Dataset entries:
-- Opening Marker --

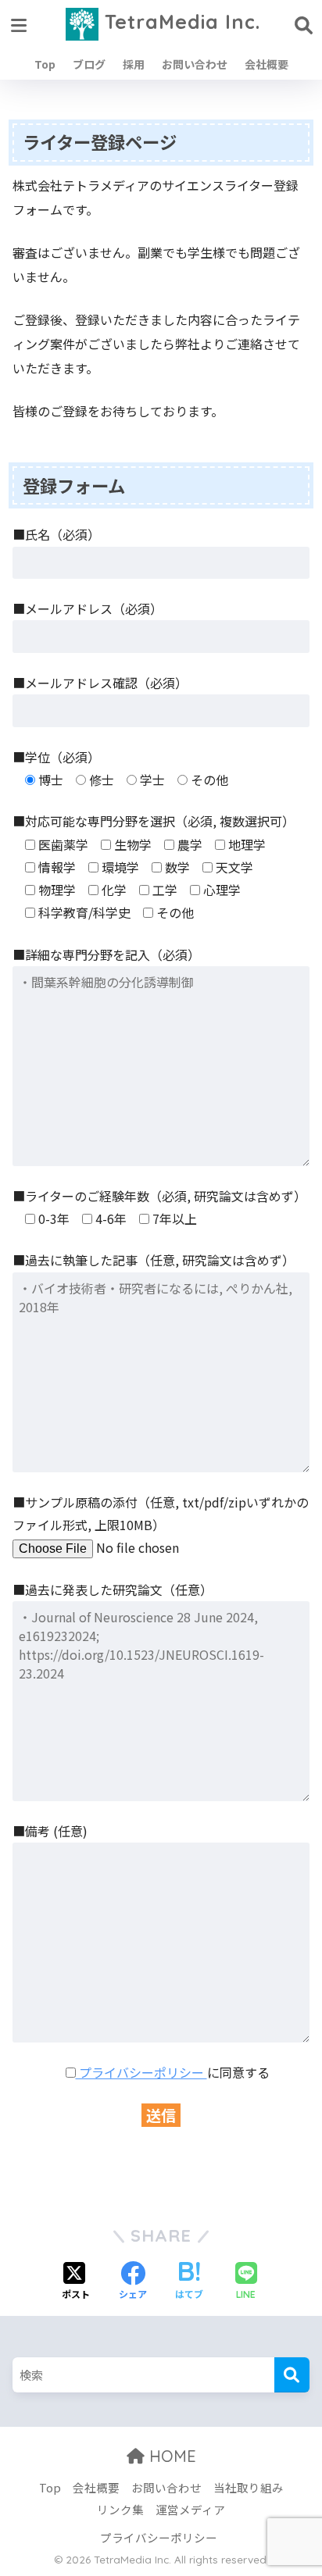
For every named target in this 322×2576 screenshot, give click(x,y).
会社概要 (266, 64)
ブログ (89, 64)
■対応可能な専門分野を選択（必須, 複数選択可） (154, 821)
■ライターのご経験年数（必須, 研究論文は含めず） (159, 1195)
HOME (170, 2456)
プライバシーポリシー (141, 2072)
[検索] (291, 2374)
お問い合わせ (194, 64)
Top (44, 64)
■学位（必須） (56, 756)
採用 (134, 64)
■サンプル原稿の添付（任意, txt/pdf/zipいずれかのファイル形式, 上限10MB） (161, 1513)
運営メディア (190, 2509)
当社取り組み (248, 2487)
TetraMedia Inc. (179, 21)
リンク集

-- Closing Marker --

When you copy the records above, keep every word exact and drop the pictures.

For every named target in this 322×2576 screenshot, give click(x,y).
会社概要 (266, 64)
ブログ (89, 64)
■対応可能な専門分野を選択（必須, 複数選択可） (154, 821)
■ライターのご経験年数（必須, 研究論文は含めず） (159, 1195)
HOME (170, 2456)
プライバシーポリシー (141, 2072)
[検索] (291, 2374)
お問い合わせ (194, 64)
Top (44, 64)
■学位（必須） (56, 756)
採用 (134, 64)
■サンプル原稿の添付（任意, txt/pdf/zipいずれかのファイル形式, 上限10MB） (161, 1513)
運営メディア (190, 2509)
当社取り組み (248, 2487)
TetraMedia Inc. (179, 21)
リンク集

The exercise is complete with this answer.